### Activity
The answer must consist of every line in the records that contains the word "give".

### Source records
# # # # #

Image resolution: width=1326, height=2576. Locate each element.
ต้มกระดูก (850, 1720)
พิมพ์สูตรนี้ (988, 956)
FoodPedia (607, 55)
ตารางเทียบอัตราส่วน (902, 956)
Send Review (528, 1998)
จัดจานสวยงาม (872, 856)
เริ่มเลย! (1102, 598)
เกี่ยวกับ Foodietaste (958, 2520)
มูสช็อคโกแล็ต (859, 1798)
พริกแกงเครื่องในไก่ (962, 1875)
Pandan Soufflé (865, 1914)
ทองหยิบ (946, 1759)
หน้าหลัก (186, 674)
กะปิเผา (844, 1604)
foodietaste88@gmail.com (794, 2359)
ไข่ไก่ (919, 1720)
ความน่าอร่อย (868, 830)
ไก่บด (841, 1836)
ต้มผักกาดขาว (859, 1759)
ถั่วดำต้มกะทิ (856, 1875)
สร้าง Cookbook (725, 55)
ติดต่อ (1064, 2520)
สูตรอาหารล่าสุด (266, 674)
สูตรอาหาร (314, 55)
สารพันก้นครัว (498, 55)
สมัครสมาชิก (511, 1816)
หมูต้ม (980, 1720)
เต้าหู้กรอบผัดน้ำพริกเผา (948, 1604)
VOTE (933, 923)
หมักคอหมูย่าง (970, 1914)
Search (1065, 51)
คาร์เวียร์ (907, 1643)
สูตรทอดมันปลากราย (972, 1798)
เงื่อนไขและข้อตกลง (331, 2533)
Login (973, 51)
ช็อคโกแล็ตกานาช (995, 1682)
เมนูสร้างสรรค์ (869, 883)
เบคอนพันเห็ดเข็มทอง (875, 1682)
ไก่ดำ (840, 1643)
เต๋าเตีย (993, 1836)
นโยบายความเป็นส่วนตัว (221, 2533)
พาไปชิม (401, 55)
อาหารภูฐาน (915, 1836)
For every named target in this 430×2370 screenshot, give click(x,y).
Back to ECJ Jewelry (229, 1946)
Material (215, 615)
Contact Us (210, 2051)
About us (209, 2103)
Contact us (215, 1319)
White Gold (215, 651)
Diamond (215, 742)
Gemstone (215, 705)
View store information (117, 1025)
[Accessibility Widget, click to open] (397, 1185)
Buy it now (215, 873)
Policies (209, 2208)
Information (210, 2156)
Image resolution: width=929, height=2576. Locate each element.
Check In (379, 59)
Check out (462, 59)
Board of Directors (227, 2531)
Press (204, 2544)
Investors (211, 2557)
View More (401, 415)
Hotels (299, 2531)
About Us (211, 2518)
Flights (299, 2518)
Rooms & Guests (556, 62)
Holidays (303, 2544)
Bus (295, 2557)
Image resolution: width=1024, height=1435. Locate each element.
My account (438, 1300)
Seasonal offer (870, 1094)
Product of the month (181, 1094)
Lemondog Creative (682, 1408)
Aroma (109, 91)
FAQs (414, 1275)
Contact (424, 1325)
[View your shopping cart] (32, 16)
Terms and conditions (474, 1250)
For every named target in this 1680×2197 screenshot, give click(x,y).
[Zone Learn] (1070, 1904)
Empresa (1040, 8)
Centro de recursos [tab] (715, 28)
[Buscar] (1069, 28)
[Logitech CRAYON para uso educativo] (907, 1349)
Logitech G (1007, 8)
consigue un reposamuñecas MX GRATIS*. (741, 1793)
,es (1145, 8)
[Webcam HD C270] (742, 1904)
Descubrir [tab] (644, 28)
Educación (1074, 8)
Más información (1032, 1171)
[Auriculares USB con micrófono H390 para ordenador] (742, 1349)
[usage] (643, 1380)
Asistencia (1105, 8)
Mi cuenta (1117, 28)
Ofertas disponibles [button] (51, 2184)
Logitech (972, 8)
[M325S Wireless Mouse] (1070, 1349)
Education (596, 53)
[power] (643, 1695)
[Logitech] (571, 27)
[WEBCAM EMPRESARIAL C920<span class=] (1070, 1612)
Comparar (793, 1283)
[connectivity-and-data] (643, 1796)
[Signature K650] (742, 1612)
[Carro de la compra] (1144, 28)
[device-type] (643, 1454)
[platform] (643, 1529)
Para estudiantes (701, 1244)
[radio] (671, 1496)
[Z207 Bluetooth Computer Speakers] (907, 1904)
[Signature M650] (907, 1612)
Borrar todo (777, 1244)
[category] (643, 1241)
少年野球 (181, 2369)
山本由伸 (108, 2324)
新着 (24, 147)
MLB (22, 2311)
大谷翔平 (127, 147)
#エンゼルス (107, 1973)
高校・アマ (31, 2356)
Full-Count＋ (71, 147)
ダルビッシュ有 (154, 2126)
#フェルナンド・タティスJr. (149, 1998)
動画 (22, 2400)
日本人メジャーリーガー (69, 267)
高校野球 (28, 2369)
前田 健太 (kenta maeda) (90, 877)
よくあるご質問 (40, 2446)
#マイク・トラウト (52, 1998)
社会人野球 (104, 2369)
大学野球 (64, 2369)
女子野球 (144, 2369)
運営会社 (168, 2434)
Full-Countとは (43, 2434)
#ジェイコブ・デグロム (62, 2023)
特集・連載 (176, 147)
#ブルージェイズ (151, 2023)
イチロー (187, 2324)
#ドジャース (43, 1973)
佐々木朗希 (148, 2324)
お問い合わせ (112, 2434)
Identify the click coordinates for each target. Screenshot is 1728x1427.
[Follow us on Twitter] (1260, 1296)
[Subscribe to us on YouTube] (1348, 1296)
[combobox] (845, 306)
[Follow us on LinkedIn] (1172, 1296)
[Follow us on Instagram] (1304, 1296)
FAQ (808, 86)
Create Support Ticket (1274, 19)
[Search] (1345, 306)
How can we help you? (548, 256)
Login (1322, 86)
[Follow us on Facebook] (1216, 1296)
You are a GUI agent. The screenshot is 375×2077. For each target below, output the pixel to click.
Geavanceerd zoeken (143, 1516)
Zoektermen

# # # # #

### Solution to the exercise
For every named target in this 430×2370 screenshot, give click(x,y).
For every named target in this 1680×2197 screenshot, give click(x,y).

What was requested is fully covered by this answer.